[Collected data entries]

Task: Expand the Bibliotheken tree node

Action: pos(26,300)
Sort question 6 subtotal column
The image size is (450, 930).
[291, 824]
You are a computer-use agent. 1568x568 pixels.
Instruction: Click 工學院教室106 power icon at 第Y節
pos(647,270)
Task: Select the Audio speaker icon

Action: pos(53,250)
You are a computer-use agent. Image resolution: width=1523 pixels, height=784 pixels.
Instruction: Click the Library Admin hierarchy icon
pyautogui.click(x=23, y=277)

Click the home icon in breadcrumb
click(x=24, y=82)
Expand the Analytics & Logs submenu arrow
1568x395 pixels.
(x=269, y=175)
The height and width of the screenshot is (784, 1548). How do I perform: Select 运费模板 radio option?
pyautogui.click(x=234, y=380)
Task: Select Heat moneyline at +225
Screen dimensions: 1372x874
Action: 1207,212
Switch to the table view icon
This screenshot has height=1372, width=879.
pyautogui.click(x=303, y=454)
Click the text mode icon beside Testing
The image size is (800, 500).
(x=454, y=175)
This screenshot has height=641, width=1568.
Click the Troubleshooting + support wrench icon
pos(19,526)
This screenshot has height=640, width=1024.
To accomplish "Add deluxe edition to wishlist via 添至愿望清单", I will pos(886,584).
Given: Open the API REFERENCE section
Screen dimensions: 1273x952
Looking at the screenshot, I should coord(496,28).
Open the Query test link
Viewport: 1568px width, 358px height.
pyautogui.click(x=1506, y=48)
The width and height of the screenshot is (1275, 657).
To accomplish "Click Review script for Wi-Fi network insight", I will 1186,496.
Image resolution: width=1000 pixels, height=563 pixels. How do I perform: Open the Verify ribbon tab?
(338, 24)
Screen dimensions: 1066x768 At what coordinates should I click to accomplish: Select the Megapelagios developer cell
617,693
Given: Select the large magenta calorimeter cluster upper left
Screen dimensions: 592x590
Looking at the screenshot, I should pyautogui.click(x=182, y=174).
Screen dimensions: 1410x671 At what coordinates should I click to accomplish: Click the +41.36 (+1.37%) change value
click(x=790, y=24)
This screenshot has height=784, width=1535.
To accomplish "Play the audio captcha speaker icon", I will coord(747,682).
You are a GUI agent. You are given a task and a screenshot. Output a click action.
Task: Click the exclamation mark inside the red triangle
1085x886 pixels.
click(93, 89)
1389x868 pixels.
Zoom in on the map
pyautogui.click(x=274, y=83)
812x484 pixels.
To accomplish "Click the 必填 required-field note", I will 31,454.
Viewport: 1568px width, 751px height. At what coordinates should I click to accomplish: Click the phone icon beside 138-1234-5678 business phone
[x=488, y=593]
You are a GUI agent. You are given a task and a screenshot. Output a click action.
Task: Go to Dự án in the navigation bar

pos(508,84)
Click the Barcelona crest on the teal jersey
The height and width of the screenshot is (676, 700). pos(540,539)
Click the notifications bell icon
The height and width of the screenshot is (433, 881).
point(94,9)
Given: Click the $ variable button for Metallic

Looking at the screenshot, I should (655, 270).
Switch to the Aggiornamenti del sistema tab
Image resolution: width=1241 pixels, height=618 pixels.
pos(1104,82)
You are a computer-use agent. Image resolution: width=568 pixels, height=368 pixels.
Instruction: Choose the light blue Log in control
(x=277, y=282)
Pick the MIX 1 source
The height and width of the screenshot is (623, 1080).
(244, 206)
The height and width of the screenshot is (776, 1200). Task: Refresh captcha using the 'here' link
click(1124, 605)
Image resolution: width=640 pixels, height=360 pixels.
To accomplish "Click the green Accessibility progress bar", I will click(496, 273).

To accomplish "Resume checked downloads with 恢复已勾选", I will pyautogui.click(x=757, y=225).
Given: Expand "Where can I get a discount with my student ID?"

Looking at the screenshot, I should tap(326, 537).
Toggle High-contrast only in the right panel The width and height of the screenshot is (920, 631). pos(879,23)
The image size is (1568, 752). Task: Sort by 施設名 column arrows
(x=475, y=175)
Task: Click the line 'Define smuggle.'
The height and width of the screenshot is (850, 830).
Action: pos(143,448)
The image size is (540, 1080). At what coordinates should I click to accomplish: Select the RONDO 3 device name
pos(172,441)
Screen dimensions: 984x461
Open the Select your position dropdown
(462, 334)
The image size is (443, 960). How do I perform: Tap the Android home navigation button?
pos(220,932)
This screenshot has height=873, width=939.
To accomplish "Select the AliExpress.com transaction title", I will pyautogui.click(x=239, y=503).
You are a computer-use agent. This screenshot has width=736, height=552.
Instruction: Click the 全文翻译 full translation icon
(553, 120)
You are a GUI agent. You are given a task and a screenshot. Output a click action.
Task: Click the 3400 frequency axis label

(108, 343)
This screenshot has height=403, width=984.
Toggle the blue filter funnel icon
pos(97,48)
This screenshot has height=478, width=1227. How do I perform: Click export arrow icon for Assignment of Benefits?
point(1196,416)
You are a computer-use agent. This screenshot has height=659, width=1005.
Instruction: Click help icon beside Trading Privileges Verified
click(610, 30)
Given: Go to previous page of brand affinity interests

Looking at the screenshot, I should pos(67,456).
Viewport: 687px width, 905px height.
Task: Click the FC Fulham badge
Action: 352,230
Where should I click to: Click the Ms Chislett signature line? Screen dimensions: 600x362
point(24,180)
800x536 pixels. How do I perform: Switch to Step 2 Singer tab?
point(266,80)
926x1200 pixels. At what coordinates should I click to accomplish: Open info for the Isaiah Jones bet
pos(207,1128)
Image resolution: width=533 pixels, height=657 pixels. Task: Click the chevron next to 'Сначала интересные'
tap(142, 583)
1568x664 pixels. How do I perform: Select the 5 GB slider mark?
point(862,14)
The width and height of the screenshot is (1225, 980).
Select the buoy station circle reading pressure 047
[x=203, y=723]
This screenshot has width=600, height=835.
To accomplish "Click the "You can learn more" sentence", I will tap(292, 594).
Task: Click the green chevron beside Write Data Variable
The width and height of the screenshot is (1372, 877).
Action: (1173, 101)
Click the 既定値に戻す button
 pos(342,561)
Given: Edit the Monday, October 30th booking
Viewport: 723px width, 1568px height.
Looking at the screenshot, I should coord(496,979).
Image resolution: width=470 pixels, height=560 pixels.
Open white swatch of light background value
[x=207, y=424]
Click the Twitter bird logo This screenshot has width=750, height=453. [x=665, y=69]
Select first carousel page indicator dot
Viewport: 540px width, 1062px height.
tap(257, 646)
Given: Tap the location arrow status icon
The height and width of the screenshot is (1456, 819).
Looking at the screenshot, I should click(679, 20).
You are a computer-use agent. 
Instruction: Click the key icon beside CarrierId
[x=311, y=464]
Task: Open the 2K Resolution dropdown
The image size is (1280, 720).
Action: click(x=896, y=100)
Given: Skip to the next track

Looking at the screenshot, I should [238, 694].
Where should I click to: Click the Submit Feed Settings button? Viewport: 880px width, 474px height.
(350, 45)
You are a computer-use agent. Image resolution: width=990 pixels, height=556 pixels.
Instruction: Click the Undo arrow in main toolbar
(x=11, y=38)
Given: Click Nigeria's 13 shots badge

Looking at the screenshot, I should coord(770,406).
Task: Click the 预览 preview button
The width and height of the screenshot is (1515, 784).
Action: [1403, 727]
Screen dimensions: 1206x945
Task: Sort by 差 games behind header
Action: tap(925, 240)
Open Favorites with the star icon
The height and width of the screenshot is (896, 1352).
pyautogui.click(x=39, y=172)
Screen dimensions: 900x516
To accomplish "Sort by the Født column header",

● Task goal
Only one number is expected: the count of lines in the entries holding the string "computer".

● Answer to this exercise
7